[Tfug] Database file import/consolidation

Thu Jul 15 16:04:20 MST 2004

Choprboy wrote:

>Anybody doing regular imports into a database of a large set of partially 
>updated data? I.e. you get an updated file regularly and need to accumulate 
>the changes in the DB?
>
>I'm talking about large data sets here, ~500,000+ records... How do you do 
>efficent updates (additions really) of the DB when there is no unique key 
>across the rows (or a practical way to make one)???
>
>At the moment, to process updates, I have to take the current 500,000+ row 
>table and copy/index all the data it into a second temporary table.

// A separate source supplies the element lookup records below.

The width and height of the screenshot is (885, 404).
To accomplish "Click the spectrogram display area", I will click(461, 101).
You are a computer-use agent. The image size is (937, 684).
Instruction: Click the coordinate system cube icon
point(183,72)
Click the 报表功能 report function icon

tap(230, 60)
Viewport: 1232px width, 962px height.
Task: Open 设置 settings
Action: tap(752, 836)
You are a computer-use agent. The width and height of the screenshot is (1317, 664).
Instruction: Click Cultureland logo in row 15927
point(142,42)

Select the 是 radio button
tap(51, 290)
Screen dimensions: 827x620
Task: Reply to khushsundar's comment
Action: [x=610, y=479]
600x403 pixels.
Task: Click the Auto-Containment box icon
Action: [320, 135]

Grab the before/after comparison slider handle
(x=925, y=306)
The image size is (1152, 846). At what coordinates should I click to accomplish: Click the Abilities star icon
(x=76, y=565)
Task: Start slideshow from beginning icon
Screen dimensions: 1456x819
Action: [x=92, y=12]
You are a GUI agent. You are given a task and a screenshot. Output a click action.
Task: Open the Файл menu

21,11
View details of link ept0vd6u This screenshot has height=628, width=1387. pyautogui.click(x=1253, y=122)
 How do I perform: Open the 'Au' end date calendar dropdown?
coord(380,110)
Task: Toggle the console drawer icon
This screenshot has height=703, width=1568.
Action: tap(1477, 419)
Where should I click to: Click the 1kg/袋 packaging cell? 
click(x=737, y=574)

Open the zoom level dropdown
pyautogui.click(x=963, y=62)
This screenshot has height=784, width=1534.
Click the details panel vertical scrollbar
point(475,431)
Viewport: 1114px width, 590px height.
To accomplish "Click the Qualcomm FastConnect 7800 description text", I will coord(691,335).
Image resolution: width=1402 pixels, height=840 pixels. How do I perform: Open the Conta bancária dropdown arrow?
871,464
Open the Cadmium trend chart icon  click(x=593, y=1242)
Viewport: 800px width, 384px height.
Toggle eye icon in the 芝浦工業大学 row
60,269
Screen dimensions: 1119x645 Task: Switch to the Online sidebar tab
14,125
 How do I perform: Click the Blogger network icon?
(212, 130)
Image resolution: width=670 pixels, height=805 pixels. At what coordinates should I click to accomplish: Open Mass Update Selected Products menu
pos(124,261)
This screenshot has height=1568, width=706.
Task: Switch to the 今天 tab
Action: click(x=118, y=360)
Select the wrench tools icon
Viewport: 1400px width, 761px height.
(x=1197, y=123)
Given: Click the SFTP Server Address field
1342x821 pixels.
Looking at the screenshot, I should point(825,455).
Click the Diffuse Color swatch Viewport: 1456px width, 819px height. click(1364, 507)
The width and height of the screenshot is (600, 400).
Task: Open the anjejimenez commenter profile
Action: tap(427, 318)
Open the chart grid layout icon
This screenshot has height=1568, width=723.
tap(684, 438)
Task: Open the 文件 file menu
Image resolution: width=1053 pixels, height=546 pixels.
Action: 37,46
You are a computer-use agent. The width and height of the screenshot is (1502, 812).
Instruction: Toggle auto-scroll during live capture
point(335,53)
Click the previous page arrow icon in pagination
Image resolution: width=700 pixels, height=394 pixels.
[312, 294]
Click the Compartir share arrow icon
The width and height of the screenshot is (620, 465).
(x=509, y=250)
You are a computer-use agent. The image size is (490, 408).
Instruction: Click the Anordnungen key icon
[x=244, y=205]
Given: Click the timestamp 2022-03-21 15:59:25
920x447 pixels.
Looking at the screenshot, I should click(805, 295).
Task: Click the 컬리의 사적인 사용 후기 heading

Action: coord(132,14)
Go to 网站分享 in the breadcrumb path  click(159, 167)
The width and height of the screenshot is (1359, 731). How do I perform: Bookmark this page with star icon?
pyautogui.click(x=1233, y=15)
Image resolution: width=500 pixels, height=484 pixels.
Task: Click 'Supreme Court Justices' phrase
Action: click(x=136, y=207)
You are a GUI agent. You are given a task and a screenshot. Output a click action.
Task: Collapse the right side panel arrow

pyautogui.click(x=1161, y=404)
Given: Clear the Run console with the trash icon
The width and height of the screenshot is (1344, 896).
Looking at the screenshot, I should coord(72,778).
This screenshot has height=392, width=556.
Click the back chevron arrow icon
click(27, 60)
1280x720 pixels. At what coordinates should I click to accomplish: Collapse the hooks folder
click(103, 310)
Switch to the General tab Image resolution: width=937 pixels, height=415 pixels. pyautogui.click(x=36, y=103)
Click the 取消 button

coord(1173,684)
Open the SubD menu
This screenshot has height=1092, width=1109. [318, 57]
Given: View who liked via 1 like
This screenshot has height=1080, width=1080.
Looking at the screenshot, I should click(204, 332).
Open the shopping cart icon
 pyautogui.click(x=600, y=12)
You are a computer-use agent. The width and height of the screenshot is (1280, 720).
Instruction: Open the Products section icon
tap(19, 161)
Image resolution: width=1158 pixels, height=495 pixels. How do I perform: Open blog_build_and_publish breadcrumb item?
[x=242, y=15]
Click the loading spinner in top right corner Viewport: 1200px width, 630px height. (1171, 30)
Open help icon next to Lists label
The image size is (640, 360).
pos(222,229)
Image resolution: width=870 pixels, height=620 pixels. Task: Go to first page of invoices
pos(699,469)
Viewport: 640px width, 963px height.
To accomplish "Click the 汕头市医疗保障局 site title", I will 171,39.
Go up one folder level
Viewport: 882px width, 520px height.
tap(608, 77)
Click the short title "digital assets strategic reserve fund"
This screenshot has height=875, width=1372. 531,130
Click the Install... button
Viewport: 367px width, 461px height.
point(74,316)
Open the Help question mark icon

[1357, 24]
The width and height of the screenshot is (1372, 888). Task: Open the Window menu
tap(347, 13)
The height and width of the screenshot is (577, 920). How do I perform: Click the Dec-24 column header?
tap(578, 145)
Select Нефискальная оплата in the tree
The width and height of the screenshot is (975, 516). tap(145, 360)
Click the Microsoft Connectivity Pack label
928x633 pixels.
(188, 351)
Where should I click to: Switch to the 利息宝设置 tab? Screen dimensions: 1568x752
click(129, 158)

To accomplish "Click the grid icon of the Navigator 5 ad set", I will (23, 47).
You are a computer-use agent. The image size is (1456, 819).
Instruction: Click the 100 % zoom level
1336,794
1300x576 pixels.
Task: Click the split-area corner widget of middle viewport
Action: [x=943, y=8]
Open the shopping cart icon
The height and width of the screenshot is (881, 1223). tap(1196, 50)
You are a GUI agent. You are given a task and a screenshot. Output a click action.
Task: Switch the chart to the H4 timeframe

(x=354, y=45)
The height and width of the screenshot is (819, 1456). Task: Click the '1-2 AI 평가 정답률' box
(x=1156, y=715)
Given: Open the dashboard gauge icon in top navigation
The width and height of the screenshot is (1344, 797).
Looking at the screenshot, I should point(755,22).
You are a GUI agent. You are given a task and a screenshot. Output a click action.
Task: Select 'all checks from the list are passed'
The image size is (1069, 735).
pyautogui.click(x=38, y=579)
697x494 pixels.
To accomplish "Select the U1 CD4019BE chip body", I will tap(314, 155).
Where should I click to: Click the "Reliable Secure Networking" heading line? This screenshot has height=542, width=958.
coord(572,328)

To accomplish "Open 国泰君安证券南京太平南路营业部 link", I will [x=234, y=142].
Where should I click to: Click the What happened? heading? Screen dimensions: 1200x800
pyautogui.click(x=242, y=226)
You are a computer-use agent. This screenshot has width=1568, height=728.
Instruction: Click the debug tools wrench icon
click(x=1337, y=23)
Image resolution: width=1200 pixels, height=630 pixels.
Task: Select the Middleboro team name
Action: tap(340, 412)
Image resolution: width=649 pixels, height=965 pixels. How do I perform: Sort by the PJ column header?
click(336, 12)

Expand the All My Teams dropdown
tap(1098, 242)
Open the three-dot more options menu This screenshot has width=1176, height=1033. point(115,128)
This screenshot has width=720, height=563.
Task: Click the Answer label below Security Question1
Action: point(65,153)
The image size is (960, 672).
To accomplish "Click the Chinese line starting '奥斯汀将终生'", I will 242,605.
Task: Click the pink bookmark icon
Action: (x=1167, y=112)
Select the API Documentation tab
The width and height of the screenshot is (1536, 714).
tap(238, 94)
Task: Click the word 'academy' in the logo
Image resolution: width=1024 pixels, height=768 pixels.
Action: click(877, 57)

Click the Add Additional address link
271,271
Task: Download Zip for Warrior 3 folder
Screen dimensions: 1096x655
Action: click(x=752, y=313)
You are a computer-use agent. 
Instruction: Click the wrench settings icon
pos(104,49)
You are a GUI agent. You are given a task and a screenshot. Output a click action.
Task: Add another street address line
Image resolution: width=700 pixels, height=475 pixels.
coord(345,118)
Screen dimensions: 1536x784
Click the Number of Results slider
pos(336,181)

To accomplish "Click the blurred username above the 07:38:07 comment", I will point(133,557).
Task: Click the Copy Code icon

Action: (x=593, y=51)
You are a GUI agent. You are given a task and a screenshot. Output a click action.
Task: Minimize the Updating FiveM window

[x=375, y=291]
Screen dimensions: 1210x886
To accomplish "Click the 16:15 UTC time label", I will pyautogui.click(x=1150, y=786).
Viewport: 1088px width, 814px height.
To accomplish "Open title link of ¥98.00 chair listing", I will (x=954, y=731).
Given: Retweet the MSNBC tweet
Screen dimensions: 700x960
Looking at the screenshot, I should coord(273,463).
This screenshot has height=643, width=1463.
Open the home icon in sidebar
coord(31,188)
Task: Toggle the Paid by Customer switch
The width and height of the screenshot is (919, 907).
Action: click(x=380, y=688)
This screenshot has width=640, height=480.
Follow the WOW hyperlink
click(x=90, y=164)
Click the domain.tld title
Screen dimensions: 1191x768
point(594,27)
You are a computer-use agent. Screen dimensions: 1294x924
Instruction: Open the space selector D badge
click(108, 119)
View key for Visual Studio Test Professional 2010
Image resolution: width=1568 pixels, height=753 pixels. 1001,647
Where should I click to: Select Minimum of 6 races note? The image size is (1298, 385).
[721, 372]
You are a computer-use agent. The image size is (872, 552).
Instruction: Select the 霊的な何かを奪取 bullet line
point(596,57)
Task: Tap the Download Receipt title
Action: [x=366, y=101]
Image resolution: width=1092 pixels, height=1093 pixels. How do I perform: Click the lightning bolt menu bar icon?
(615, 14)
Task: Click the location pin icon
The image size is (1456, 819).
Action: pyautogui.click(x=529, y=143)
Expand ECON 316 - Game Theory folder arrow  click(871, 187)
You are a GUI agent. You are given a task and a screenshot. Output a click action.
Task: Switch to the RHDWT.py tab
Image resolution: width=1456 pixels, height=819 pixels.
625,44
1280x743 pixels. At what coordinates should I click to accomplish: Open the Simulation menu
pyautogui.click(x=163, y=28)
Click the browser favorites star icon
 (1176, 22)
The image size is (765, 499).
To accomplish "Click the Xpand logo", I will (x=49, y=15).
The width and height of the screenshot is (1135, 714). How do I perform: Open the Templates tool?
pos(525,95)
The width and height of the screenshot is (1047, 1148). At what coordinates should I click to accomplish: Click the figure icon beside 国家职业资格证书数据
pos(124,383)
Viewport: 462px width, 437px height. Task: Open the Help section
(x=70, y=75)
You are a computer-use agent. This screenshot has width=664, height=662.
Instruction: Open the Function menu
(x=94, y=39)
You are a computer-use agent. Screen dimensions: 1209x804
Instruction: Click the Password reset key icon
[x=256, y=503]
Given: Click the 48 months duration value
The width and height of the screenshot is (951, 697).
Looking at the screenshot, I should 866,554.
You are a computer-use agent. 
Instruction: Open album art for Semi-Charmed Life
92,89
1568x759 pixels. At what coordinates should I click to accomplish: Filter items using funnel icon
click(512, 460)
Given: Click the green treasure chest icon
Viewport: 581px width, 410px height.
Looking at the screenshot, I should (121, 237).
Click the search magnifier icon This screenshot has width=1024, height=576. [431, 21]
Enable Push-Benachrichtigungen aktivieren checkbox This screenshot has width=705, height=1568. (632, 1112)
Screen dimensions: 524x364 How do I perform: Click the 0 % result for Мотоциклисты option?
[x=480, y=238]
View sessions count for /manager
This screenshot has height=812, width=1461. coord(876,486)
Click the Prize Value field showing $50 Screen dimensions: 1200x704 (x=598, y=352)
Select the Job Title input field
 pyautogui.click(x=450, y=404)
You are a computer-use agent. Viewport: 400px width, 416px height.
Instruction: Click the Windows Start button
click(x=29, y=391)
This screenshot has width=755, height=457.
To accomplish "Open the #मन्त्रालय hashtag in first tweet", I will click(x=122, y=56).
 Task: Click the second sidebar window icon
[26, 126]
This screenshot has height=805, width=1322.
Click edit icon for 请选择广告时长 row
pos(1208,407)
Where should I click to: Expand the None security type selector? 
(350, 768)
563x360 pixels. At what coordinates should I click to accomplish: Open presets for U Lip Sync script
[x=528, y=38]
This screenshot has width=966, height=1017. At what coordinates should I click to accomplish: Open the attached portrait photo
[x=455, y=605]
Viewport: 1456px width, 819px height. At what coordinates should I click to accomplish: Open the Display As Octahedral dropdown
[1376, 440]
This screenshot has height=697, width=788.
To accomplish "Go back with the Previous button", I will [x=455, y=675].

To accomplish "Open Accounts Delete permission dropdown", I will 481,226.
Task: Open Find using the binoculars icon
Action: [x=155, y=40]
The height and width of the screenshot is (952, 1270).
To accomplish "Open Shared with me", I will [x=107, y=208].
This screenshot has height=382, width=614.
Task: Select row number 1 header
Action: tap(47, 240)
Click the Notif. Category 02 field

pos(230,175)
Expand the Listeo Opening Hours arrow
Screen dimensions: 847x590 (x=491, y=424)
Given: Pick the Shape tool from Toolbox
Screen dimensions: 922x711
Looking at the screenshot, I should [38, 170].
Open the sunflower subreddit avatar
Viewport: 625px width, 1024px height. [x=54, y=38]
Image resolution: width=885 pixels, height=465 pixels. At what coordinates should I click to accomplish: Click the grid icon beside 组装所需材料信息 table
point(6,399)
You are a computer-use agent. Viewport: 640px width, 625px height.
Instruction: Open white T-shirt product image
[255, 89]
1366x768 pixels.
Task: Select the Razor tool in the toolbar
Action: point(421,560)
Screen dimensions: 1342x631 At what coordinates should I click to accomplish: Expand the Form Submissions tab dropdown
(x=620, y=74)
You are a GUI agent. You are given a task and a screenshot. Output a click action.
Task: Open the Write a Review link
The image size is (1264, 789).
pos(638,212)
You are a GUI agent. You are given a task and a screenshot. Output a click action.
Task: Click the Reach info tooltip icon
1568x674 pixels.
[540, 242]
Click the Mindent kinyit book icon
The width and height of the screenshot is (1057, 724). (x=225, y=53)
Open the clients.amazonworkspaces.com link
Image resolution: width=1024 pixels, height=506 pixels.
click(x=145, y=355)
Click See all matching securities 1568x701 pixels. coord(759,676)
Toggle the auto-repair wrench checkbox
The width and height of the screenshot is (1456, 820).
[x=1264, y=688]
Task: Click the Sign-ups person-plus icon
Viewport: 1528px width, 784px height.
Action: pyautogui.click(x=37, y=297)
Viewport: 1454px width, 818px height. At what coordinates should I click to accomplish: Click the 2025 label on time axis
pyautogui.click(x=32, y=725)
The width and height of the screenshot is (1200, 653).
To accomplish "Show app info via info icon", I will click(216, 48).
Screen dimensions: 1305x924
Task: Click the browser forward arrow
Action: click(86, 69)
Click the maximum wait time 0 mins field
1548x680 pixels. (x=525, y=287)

Then 
>import the 500,000+ rows of the update file (more than 95% of which is the 
>same) into the temporary table. Then do a SELECT DISTINCT() across the entire  
>secondary temp table and insert/index the results into a third table... After 
>I'm done, I can then quickly R/W lock the original table, drop it, and swap 
>in my newly created/consolidated table... But it obviously takes a while and 
>severely hammers the server to be building/rebuilding/destroying multiple 
>500,000+ row tables to integrate new updates.
>
>Is there an easier way to do this? Or am I out of luck?
>  
>
Is the whole database ~500,000 records?  Possibly export the data and 
remove the duplicate records with command line tools and/or scripts and 
the then just update the actually changed records.  It would probably be 
faster.

Paul Scott